This will necessitate a deal of research work, for I shall have to go back into history, first of all, to find out the course of study that produced Newton, Humboldt, Darwin, Shakespeare, Dante, Edison, Clara Barton, and the rest of them. If a roast-beef diet is responsible for Shakespeare, surely we ought to produce another Shakespeare, considering the excellence of the cattle we raise. I can easily discover the constituent elements of the beef pudding of which Samuel Johnson was so fond by writing to the old Cheshire Cheese in London. Of course, this plan of mine seems not to take into account the Lord’s work to any large extent. But that seems to be the way of us vocationalists. We seem to think we can do certain things in spite of what the Lord has or has not done.
The one danger that I foresee in all this work that I have planned is that it may produce overstimulation. Some one was telling me that the trees on the Embankment there in London are dying of arboreal insomnia. The light of the sun keeps them awake all day, and the electric lights keep them awake all night. So the poor things are dying from lack of sleep. Macbeth had some trouble of that sort, too, as I recall it. I’m going to hold on to the vocational stimulation unless I find it is producing pedagogical insomnia. Then I’ll resign from the band and take a long nap. I’ll continue to advocate pudding, pastry, and pie until I find that they are not producing the sort of men and women the world needs, and then I’ll beat an inglorious retreat and again espouse the cause of orthodox beefsteak.
CHAPTER XI
FREEDOM
I have often wondered what conjunction of the stars caused me to become a schoolmaster, if, indeed, the stars, lucky or otherwise, had anything to do with it. It may have been the salary that lured me, for thirty-five dollars a month bulks large on a boy’s horizon. Possibly the fact that in those days there was no anteroom to the teaching business may have been the deciding factor. One had but to exchange his hickory shirt for a white one, and the trick was done. There was not even a fence between the corn-field and the schoolhouse. I might just as easily have been a preacher but for the barrier in the shape of a theological seminary, or a hod-carrier but for the barrier of learning how. As it was, I could draw my pay for husking corn on Saturday night, and begin accumulating salary as a schoolmaster on Monday. The plan was simplicity itself, and that may account for my choice of a vocation.
I have sometimes tried to imagine myself a preacher, but with poor success.

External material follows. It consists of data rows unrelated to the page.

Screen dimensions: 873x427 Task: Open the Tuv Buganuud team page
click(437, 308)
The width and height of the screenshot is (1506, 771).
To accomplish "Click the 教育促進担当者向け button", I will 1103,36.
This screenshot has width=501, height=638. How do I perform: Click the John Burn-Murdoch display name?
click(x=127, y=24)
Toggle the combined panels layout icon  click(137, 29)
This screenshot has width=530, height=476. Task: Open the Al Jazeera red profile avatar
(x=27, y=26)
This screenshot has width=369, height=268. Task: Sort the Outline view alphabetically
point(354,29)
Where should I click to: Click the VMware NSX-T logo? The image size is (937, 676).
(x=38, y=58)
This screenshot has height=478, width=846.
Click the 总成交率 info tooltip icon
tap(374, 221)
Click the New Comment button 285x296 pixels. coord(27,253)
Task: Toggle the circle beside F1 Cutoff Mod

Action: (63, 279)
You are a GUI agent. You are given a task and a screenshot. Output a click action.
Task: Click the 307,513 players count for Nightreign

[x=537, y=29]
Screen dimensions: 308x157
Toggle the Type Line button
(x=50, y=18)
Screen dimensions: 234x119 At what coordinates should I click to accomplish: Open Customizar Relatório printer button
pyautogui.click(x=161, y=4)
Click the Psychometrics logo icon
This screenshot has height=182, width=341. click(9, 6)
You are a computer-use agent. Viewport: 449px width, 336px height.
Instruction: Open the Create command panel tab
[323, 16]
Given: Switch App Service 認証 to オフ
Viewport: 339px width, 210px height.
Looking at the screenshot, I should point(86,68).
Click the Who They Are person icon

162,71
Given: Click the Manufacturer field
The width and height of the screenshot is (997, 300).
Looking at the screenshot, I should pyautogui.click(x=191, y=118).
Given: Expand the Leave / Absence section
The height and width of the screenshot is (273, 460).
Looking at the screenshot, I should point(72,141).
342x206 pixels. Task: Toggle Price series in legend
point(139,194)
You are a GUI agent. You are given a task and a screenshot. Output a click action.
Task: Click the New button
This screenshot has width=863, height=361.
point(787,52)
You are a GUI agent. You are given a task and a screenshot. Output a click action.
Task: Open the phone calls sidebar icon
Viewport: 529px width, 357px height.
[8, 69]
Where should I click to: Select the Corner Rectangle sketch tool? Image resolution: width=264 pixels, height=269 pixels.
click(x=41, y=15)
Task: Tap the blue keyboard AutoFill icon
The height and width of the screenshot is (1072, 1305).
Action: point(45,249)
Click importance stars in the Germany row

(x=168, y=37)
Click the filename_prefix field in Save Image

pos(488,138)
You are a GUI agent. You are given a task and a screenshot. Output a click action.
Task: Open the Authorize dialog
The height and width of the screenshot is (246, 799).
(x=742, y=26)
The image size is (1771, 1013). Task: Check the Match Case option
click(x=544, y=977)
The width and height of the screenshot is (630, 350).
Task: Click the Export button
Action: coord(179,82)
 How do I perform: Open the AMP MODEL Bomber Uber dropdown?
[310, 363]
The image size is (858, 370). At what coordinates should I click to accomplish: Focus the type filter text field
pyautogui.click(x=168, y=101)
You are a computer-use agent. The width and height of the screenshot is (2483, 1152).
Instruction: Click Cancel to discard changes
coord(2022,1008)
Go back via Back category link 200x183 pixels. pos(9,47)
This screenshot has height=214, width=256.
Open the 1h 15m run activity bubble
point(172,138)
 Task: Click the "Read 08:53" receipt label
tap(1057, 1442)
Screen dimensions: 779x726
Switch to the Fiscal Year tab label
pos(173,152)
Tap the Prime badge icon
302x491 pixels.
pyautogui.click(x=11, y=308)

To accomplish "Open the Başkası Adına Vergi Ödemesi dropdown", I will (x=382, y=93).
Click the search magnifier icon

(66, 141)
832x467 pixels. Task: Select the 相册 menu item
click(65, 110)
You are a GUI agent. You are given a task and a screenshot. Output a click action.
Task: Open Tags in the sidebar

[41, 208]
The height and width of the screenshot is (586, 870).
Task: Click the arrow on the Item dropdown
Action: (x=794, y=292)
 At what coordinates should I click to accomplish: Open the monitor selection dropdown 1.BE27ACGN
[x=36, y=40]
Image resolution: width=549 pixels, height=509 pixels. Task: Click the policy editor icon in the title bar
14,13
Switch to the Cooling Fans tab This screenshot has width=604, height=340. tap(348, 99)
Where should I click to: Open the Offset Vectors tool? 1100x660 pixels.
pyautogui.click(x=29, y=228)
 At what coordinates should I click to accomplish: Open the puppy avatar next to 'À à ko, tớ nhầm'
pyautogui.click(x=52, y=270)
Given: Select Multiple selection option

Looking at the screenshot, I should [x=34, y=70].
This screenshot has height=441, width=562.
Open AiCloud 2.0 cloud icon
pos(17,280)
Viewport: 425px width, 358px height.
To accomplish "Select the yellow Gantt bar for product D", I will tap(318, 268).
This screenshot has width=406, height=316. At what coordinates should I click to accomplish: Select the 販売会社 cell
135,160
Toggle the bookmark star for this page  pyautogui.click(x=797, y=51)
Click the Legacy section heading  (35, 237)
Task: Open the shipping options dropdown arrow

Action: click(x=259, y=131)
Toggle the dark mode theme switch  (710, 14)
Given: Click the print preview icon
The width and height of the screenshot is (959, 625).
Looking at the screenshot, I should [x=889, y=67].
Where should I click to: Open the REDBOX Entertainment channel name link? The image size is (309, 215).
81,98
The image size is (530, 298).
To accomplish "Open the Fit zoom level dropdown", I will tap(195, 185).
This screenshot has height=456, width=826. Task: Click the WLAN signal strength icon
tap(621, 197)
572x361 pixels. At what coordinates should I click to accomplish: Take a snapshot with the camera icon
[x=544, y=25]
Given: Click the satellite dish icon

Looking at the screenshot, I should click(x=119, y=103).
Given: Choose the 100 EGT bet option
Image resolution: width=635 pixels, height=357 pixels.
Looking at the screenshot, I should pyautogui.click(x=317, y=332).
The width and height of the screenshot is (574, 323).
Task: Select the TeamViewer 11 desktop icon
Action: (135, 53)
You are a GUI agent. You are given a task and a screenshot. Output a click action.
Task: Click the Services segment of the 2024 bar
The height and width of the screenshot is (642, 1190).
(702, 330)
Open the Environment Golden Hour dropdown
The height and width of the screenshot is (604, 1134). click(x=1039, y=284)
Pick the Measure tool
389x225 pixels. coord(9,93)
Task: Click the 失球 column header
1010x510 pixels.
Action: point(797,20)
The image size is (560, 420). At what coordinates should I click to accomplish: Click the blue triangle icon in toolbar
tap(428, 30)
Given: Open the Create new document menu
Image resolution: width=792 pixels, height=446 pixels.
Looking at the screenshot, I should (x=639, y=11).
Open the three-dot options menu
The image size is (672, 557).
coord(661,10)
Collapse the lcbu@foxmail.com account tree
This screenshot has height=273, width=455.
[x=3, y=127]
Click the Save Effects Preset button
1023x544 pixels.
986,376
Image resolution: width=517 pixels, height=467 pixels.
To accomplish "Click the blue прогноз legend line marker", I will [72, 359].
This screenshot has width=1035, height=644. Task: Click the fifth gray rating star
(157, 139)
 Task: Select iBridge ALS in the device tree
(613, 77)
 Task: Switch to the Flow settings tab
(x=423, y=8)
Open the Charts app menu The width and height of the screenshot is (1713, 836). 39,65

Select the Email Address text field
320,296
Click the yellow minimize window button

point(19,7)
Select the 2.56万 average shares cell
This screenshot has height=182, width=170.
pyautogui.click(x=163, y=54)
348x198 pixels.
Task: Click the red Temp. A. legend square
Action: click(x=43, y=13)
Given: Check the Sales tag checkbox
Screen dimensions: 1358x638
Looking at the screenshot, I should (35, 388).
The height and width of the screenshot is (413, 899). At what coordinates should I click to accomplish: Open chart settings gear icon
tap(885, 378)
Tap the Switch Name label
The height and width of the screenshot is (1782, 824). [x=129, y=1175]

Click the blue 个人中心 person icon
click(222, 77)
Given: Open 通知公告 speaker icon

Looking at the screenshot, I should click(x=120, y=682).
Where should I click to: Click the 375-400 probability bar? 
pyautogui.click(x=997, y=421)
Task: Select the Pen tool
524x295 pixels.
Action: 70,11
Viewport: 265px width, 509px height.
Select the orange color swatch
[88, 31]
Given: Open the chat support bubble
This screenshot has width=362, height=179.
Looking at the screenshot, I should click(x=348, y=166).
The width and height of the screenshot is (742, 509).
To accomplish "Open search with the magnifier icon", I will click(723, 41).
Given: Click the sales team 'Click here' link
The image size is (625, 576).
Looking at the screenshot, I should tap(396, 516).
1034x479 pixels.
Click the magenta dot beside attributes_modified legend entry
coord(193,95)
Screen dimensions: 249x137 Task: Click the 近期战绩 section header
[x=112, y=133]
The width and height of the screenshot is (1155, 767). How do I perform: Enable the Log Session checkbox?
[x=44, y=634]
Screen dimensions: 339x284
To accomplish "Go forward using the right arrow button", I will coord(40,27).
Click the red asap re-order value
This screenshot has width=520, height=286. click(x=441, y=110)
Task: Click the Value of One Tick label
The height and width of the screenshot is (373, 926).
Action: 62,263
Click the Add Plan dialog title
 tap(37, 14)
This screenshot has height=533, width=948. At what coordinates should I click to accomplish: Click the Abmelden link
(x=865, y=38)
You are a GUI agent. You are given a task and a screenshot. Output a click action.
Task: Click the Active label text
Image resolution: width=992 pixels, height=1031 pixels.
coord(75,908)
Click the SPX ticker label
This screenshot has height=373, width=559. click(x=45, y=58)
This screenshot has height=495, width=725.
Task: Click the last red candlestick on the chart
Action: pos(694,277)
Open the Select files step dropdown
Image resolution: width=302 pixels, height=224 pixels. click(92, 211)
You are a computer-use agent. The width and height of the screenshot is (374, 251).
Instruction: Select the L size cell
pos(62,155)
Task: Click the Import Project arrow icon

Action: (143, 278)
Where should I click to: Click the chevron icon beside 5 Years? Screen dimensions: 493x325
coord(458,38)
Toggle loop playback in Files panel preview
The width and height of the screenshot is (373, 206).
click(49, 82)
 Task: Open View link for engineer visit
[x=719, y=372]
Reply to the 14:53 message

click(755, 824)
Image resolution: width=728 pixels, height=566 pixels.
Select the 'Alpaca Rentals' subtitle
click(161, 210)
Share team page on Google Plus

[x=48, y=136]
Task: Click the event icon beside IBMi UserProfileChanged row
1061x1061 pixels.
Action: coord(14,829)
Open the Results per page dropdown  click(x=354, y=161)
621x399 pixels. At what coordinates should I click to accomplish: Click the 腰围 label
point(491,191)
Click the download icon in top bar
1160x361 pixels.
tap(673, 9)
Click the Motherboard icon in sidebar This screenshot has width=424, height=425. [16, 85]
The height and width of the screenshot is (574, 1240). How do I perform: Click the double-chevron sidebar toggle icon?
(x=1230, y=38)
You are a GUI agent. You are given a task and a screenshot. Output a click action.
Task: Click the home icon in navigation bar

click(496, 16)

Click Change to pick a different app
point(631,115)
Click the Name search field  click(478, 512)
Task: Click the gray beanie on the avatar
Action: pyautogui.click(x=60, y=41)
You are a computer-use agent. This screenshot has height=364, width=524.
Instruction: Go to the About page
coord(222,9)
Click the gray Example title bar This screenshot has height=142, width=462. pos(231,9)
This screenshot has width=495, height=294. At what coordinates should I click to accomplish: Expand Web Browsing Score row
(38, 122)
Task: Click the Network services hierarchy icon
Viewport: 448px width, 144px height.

The sermon would bother me no little, to make no mention of the other functions. I think I never could get through with a marriage ceremony, and at a christening I’d be on nettles all the while, fearing the baby would cry and thus disturb the solemnity of the occasion and of the preacher. I’d want to take the baby into my own arms and have a romp with him—and so would forget about the baptizing. In casting about for a possible text for this impossible preacher, I have found only one that I think I might do something with. Hence, my preaching would endure but a single week, and even at that we’d have to have a song service on Sunday evening in lieu of a sermon.